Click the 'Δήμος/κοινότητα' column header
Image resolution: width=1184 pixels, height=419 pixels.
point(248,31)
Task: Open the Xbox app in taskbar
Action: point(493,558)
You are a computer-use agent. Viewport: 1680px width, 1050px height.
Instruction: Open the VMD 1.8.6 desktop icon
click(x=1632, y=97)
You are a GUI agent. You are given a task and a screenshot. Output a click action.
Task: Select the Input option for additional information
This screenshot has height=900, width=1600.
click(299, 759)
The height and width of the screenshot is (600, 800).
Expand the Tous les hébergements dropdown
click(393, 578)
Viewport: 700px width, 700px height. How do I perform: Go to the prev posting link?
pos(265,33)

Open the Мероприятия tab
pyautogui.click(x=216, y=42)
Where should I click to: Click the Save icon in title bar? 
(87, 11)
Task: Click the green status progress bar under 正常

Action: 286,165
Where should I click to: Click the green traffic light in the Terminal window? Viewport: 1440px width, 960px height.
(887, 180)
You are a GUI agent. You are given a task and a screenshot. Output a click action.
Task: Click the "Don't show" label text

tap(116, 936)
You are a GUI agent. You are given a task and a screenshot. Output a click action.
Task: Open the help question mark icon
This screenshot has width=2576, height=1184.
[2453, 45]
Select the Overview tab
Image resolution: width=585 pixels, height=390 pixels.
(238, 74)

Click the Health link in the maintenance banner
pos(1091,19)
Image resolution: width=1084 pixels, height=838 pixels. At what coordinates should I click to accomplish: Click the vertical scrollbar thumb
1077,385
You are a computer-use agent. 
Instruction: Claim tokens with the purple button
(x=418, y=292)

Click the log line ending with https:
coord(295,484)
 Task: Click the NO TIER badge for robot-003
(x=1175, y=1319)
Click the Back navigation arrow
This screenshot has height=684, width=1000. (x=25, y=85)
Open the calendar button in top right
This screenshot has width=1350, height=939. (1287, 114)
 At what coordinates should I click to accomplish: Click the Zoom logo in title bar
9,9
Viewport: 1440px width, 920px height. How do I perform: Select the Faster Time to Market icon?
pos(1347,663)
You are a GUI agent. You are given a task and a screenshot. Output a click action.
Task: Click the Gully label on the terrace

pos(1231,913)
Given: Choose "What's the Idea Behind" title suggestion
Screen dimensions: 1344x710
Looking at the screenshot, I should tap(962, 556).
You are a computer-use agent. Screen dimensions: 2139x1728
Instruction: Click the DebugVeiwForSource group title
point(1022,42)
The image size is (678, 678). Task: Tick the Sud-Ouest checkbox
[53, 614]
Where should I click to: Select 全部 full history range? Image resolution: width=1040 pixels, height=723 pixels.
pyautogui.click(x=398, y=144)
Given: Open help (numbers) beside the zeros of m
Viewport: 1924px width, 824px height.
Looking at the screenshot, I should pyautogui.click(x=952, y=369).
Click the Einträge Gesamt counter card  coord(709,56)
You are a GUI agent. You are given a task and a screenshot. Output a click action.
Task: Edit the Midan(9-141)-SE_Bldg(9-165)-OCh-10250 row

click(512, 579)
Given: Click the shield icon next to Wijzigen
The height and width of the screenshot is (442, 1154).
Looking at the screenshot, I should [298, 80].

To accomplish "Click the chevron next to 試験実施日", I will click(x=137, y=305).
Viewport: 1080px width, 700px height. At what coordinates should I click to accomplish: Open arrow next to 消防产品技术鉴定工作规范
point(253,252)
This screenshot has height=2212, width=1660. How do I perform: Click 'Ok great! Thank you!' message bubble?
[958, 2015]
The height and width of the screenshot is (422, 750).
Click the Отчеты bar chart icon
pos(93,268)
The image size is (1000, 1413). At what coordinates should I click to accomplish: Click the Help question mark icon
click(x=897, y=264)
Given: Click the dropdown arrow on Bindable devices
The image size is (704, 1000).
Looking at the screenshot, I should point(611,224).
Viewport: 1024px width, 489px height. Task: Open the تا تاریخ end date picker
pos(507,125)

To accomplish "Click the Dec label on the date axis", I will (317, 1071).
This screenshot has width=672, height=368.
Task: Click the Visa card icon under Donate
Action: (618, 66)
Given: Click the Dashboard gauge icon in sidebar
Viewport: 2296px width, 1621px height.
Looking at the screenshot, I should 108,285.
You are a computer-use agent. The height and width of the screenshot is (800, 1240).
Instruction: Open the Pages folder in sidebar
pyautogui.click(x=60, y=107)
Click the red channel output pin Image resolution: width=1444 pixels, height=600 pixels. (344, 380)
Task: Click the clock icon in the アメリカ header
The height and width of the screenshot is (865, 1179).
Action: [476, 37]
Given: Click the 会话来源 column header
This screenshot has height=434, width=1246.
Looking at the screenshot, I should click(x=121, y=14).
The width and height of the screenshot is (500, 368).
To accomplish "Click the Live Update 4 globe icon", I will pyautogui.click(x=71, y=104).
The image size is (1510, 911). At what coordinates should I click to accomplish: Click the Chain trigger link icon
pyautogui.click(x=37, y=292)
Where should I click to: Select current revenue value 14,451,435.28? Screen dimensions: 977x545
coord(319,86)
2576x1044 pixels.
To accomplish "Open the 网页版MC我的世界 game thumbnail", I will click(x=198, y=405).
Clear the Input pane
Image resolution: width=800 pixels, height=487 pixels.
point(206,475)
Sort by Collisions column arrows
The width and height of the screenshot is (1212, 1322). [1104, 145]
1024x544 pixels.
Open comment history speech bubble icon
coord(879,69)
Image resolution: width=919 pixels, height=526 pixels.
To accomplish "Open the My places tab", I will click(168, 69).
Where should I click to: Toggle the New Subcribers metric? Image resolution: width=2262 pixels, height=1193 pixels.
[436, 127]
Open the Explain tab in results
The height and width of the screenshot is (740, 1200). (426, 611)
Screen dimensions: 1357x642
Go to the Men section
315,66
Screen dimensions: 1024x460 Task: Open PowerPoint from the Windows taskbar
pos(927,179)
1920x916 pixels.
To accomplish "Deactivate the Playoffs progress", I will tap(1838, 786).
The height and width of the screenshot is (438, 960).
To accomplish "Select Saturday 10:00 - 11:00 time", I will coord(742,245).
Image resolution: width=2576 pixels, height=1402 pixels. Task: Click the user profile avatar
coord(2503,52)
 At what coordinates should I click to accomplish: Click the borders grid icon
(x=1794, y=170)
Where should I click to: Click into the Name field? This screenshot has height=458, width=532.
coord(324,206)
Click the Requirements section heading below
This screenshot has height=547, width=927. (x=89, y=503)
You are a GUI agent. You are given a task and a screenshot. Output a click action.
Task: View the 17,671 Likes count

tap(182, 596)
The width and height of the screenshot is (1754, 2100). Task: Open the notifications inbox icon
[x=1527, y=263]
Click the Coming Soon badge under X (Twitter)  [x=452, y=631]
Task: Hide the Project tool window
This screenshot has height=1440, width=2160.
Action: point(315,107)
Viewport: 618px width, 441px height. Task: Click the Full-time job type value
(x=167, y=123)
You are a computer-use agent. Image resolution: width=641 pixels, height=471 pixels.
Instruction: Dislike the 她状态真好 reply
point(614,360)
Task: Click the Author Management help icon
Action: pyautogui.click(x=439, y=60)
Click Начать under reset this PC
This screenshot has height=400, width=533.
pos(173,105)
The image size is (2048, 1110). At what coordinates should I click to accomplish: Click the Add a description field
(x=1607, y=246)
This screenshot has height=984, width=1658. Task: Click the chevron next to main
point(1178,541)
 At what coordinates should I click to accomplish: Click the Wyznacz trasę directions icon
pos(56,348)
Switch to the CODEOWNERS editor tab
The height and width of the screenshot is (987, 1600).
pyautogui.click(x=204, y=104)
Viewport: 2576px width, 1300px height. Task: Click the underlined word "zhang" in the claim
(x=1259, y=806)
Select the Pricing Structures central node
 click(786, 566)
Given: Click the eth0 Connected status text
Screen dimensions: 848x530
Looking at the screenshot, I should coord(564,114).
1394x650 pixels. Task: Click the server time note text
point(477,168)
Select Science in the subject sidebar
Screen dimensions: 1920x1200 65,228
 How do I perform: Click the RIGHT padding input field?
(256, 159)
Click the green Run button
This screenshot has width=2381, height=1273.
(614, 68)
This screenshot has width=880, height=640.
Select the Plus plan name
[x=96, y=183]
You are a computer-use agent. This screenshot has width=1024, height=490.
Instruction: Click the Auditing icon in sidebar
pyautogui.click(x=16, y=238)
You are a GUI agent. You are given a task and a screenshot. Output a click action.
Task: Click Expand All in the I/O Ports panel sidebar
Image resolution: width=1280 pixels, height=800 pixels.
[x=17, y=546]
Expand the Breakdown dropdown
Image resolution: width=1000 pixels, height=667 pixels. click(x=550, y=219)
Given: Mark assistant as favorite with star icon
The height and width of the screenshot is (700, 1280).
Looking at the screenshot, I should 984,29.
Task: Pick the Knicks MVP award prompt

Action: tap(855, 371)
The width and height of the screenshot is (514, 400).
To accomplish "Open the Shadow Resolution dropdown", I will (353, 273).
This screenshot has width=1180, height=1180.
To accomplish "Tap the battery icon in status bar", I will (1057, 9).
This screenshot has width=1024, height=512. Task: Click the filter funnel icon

◆ GIVEN EXERCISE
Rewrite the rows above as a numbered list, starting with the line that contains "Click the red" and going on through the line that contains "will click(x=198, y=405).". Leave out any blank lines.

◆ EXERCISE OUTPUT
1. Click the red channel output pin Image resolution: width=1444 pixels, height=600 pixels. (344, 380)
2. Task: Click the clock icon in the アメリカ header
3. The height and width of the screenshot is (865, 1179).
4. Action: [476, 37]
5. Given: Click the 会话来源 column header
6. This screenshot has height=434, width=1246.
7. Looking at the screenshot, I should click(x=121, y=14).
8. The width and height of the screenshot is (500, 368).
9. To accomplish "Click the Live Update 4 globe icon", I will pyautogui.click(x=71, y=104).
10. The image size is (1510, 911). At what coordinates should I click to accomplish: Click the Chain trigger link icon
11. pyautogui.click(x=37, y=292)
12. Where should I click to: Select current revenue value 14,451,435.28? Screen dimensions: 977x545
13. coord(319,86)
14. 2576x1044 pixels.
15. To accomplish "Open the 网页版MC我的世界 game thumbnail", I will click(x=198, y=405).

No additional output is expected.